Meindert De Jong, sometimes spelled de Jong, DeJong, Dejong or Deyoung, was born in 1906 in the Netherlands and came to the United States when his parents emigrated from the Netherlands to Grand Rapids, Michigan in 1914. A gifted storyteller, he graduated from Calvin College in 1928 and began his literary career in 1938 with the publication of The Big Goose and the Little White Duck. Meindert De Jong won the most prestigious awards offered in the U.S. for children's literature, including the Newbery Medal in 1955 and the National Book Award in 1969. In 1962, he became the first American to win the international Hans Christian Andersen Award. Walt Disney Studios dramatized Hurry Home, Candy in 1962, and Far Out the Long Canal in 1969. He ultimately published 27 books, with 25 of them being translated into 22 languages.

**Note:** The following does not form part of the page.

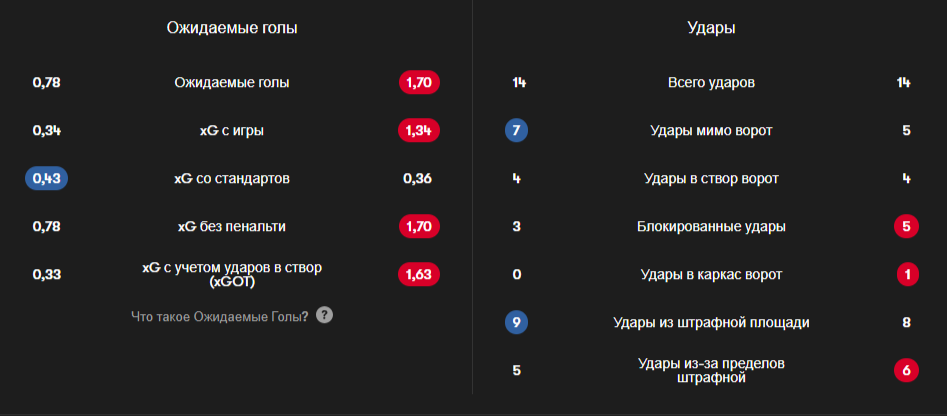Screen dimensions: 947x416
Task: Select the Всего ударов stat label
Action: tap(711, 83)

Meindert De Jong married three times and died in 1991 in Allegan, in the western part of Michigan. He didn't have children.

Life

He was born in 1906 as Meindert de Jong in the village of Wierum on the North Sea coast in the northeastern part of the Dutch northern province of Friesland, son of carpenter Remmeren de Jong (1876 Westdongeradeel - 1967 Grand Rapids, Michigan) and Jantje de Jong (1876 Wierum - 1953 Grand Rapids, MI). Meindert had three brothers: David [Cornel] (1901 Blija, Ferwerderadeel, Friesland, NL - 1967 Providence, Rhode Island), Remmeren "Raymond" (1902 Blija - 1982 Grandville, Kent, MI) and Cornelis David "Neil"(1911 Wierum - 2008 Grand Rapids, Kent, MI).

The Christian Reformed family De Jong emigrated on 16 May 1914 from Wierum, Friesland, Netherlands to Grand Rapids, Kent County, Michigan, United States. They arrived on 2 June 1914 on the SS Nieuw Amsterdam at the port of New York, Ellis Island. In Grand Rapids they lived successively in four houses in the vicinity of Wealthy Street and Diamond Avenue. The De Jongs joined the nearby Dennis Avenue Christian Reformed Church. The four boys Americanized quickly, but initially endured hazing as newly-arrived immigrants.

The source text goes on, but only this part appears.